Outage #1 (02/02/2010 9:55:09AM PST) was initiated by a load spike on one of our file servers (fs1a). When a file server stops responding to heartbeat, the slave server in the pair kills the master and takes over. In this case, the master was not killed quickly enough and the storage partitions did not migrate cleanly to the slave. Cleanup on the split-blain file server pair was delayed due to some inefficient DRBD configuration that we’ve been meaning to update. By rolling out improvements to the DRBD configuration, this type of problem should be prevented from happening in the future.
Outage #2 (02/03/2010 6:10:08PM PST) looked like a power outage at first, since so many machines were affected, but the root cause was the deployment of a faulty DRBD configuration update that propagated to all machines (courtesy of Puppet) and started causing pairs of machines to halt replication to prevent corruption caused by an invalid configuration file. Eventually the load balancer pair was affected and we could no longer even serve the Angry Unicorn page. The way that the servers went down, the number of servers that went down, and the length of time it takes to resync downed pairs resulted in a lengthy outage. There are several steps to preventing this kind of outage in the future. First and most obvious is to maintain tighter control and testing of proposed system-wide configuration changes. We also plan to deploy (well-tested) changes to the DRBD configuration that will reduce cleanup times and automate the startup process for downed machines. These changes will result in shorter recovery times in the event of single failovers and wider machine-level restarts.
Outage #3 (02/04/2010 2:37:08AM PST) was caused by massive load spikes across all five file servers. To prevent extended downtime we marked all file servers as offline (preventing them from going into failover) and looking for the cause of the load.
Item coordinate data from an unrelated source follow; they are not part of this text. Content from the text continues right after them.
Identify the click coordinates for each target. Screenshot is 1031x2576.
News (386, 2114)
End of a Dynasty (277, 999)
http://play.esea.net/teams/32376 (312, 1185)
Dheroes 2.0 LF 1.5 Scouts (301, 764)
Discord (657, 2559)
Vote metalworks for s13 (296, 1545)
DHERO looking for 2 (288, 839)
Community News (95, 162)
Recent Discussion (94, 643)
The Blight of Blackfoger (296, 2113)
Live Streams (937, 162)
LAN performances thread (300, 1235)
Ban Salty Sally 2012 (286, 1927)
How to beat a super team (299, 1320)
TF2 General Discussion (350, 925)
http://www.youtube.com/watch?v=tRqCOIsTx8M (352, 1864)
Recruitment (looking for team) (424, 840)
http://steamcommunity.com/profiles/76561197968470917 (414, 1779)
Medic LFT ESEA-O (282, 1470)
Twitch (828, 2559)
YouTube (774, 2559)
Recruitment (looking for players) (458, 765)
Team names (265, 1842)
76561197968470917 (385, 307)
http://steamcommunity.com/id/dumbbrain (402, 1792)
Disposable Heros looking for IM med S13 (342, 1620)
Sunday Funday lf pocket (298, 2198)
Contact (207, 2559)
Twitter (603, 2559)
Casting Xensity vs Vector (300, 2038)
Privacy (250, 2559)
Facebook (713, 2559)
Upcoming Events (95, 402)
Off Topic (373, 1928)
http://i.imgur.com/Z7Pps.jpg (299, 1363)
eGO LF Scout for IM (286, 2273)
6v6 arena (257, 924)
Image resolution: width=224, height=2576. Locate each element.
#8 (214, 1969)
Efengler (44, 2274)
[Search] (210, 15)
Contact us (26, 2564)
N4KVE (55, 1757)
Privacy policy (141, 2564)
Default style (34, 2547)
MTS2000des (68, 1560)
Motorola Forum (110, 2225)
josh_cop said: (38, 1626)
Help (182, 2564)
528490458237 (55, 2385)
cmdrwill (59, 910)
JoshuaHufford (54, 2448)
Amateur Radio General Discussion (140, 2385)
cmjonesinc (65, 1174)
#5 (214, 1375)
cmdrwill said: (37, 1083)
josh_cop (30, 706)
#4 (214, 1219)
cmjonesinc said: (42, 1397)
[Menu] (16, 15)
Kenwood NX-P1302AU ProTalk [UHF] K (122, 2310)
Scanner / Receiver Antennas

After inspecting the HTTP logs, we identified a Yahoo! spider that was making thousands of requests but never waiting for responses. After banning the spider, the load returned to normal and we were able to bring the file servers back online. We are looking at our rate limiting strategy and will be making improvements over time to get the best performance for legitimate users and the best protection from anomalous behavior.
In order to execute the improvements to various infrastructure elements, we will be having scheduled maintenance windows at 10PM PST over the next week. Most of these changes will not require any downtime, but some of them may result in temporary unavailability of file server partitions. As we perform the maintenance, we’ll keep you updated via the GitHub Twitter account, so make sure to check there for the latest maintenance news.
We sincerely apologize for the recent problems and are working very hard to address each flaw. Stability is one of our biggest goals this year, and I look forward to making your GitHub experience as flawless as possible.